Building a good AI model meant collecting data, training, and fine-tuning for specific tasks. Hard, slow, expensive work. Davinci-002 could do a rough version of most of it with just a prompt — plain English, no data, no training, no cost.

My co-founders and I were already building softly, an AI startup. A few months later, ChatGPT launched and everyone else felt it too.

The arms race

When OpenAI was just an API company, we thought small LLMs plus RAG was our moat. We sold to other startups who wanted to steer models with their own knowledge — something OpenAI's raw API couldn't do out of the box. That lasted about six months. OpenAI launched function calling in June 2023, then the Assistants API with built-in retrieval that November. RAG became a feature, not a product.

So we moved to agents. Multi-step reasoning, tool use, orchestration across systems. Agents felt defensible — they required domain knowledge, custom workflows, real integration work. Then o1 arrived in September 2024. Reasoning became a service. The gap shrank again.

We retreated further into domain-specific agent software. Surely the combination of deep vertical knowledge and agent architecture would hold. But by early 2025, o3 and o4-mini made it clear: every layer we built was getting absorbed into the next release.

Each moat lasted months, not years. And each time we moved, we moved further from what we were actually good at.

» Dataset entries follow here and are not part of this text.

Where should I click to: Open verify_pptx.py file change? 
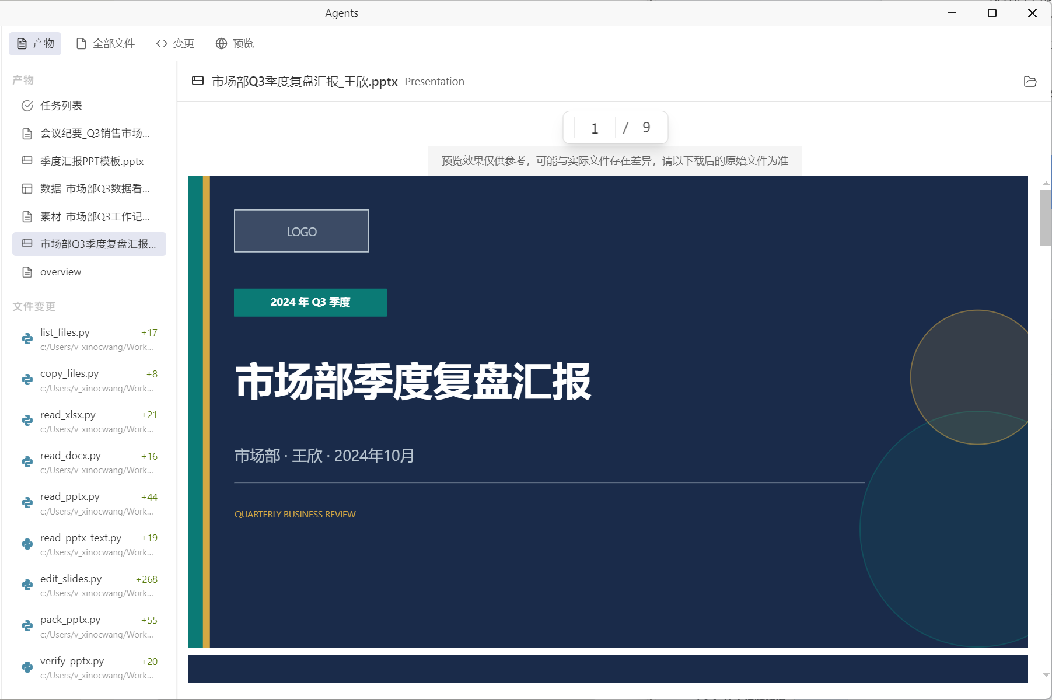point(72,662)
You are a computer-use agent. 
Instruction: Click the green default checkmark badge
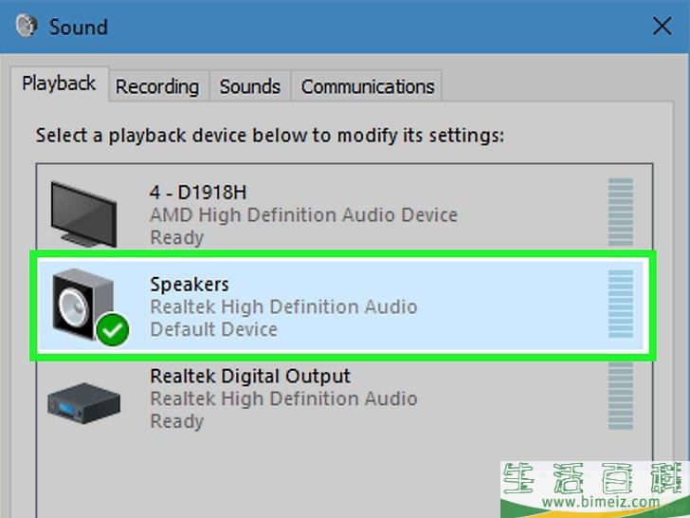(114, 331)
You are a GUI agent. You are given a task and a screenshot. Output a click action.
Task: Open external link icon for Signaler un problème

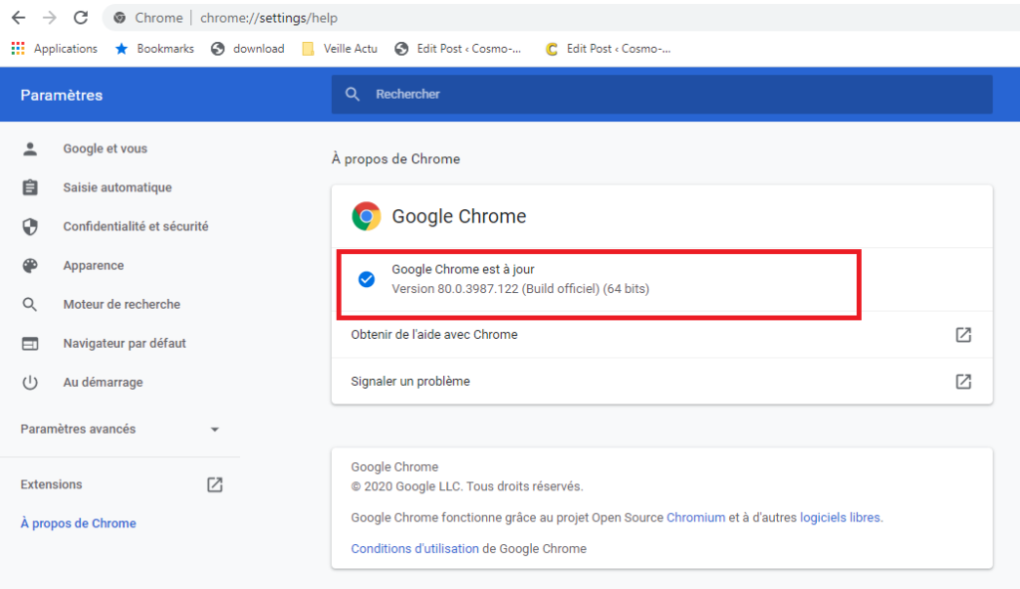(x=963, y=382)
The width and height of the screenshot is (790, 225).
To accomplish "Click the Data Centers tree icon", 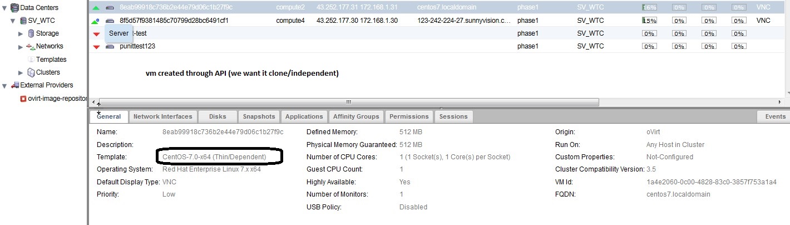I will [x=14, y=8].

What I got wrong (as an AI startup founder)

We didn't expect OpenAI to move that fast. But speed wasn't the only thing I got wrong.

I underestimated LLM companies' appetite. I assumed they'd stay in the infrastructure layer — selling APIs, not building applications. They didn't. LLM companies turned out to be better at building LLM-based software than anyone else, because they control the foundation. Anything an application startup built on top, they could absorb — just by shipping it as a feature.

The application layer wasn't safe ground. It was their roadmap.

I underestimated domain knowledge. I thought we could learn how any industry works. We told ourselves we were fast learners. But the real information in any industry is hidden. It lives in relationships, in operational details that nobody writes down, in years of pattern-matching that insiders don't even recognize as knowledge. And we had no way in. No network, no warm introductions. You can't cold-call your way into domain expertise.

I underestimated our own core strength. Our team was built to train AI models. That was what we were genuinely good at. But the arms race spooked us. Instead of leaning into model development, we ran from it. We pivoted to AI-powered software — which requires product and go-to-market skills we didn't have. We traded our strongest card for a hand we couldn't play.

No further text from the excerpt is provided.